1.2 SECURITY. All indebtedness of Borrowers to Bank
shall be secured pursuant to the Deeds of Trust, Security
Agreement and Fixture Filing (the "Deeds of Trust") and the
Security Agreement attached hereto as Exhibit B. The Deeds of
Trust, the Security Agreement, the Revolving Credit Note, the
Term
Notes reflecting Loan No. 1 and Loan No. 2, a Negative Pledge
Agreement executed by Xxxxx Xxxxxxxx III and Xxx Xxxxxxxx and
this
Agreement are collectively referred to as the "Loan Documents."
1.3 INTEREST. Loan No. 1 shall bear interest at the
fixed rate of 8.70% per annum for the initial ten years, then at
the rate of The Wall Street Journal Prime Rate.
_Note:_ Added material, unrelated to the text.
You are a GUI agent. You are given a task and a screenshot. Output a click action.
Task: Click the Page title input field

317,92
Loan No. 2
shall
bear interest at the fixed rate of 8.70%. During the period
which
expires two years from the date hereof, the Bank will allow
advances to be made against the line of credit reflected in Loan
No. 3 ("Advances"), and the outstanding principal balance of
each
Advance shall bear interest at a rate equal to 1.25% per annum
above the Wall Street Journal Prime Rate, calculated on the
basis
of a 360-day year, for the actual number of days elapsed and
adjusted daily. The "Wall Street Journal Prime Rate" is the
rate
of interest announced from time to time as the prime rate in the
"Money Rates" section of The Wall Street Journal. If The Wall
Street Journal shall cease announcing the prime rate, then the
term shall mean such other successor or replacement publication
which publishes a rate of interest most directly comparable to
the
prime rate formerly published by The Wall Street Journal. The
Borrowers promise to pay interest on the unpaid principal amount
of each Advance from the date of such Advance until such
principal
amount is paid in full, at the above interest rates, and payable
on the first day of each month beginning the month following the
initial draw under the Revolving Credit Note of even date.
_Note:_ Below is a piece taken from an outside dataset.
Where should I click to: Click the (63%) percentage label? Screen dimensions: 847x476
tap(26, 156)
Interest only will be payable from the date of the first draw to
the date of maturity of Loan No 3.
1.4 COMMITMENT AND LOAN FEES. The Borrowers agree to
pay
the Bank a commitment fee respecting Loan No. 3 equal to .50% of
the unused principal balance of Loan No. 3, calculated and
payable
quarterly in arrears. Borrowers also agree to pay a .50% loan
fee
as to the principal amounts of Loan No. 1 and Loan No. 2,
payable
at closing on the transactions contemplated hereby.
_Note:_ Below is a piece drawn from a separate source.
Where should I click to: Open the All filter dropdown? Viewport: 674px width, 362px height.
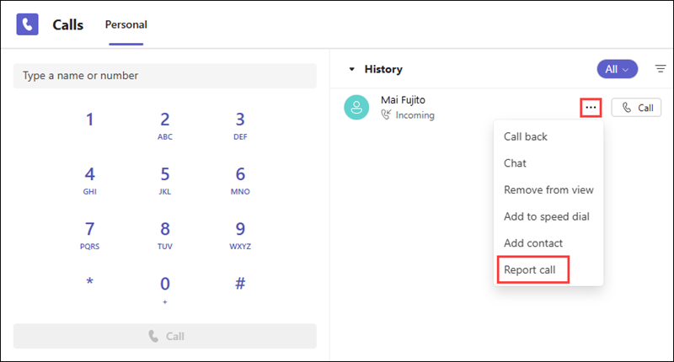(617, 69)
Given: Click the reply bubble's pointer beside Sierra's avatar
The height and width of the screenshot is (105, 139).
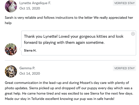Looking at the screenshot, I should (20, 49).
1.5 REPAYMENT OF PRINCIPAL AND INTEREST. The Loans
shall
be payable in accordance with the terms contained in the
Revolving
Credit Note and the Term Notes which reflect the Loans.
1.6 LIMITATION ON AMOUNT OF EACH ADVANCE. Each Advance
made pursuant to Loan No. 3 shall be in the minimum amount of
$10,000 or a multiple of such amount.
1.7 TAXES, RESERVES, OTHER COSTS.
(a) All payments or reimbursements required to be
made pursuant to this Agreement shall be made free and clear of
and without deduction for any and all taxes.
(b) If any change in applicable law, rule or
regulation, or the interpretation thereof, shall result in an
increase in the cost to Bank of making or maintaining any of the
Loans due to reserve, capital adequacy or similar requirements,
or
which shall result in a reduction of amounts otherwise
receivable
by Bank from Borrowers by reason of any change (however
denominated) or withholding requirement, Borrowers shall pay
Bank
upon demand such increased cost or reduction.
1.8 METHOD OF BORROWING
(a) Requests for Advances. Each Advance pursuant
to
Loan No. 3 shall be made upon the irrevocable written or
telephone
request of Borrowers received by Bank before 10:00 A.M. Virginia
time on the date of the requested Advance, specifying:
(i) the date of the Advance, which shall be a
business day; and
(ii) the amount of the Advance.
Each telephone request for an Advance shall be confirmed
immediately by telefax by Borrowers. Bank shall be entitled to
rely solely upon any telephone request from persons it
reasonably
believes to be authorized by Borrowers to make such requests
without making independent inquiry. If there is any discrepancy
between the telephone request accepted by Bank and the written
confirmation, the terms of the telephone request shall be
conclusive and binding. The Borrowers may from time to time
designate the persons authorized to make such requests in
written
instructions to the Bank.
(b) Revolving Credit. Loan No. 3 is a revolving
credit, and amounts borrowed may be repaid and reborrowed within
the terms of the Revolving Credit Note and as specified herein.
1.9 PAYMENTS AND DISBURSEMENTS.
(a) All payments by Borrowers shall be made in
United States dollars in immediately available funds not later
than 10:00 A.M. Virginia time at such office of Bank as it may
direct.
(b) Whenever any payment of principal of, or
interest on, any of the Loans shall be due on a day which is not
a
business day, the date for payment thereof shall be extended to
the next succeeding business day unless as a result thereof it
would fall in the next calendar month, in which case it shall be
advanced to the next preceding business day.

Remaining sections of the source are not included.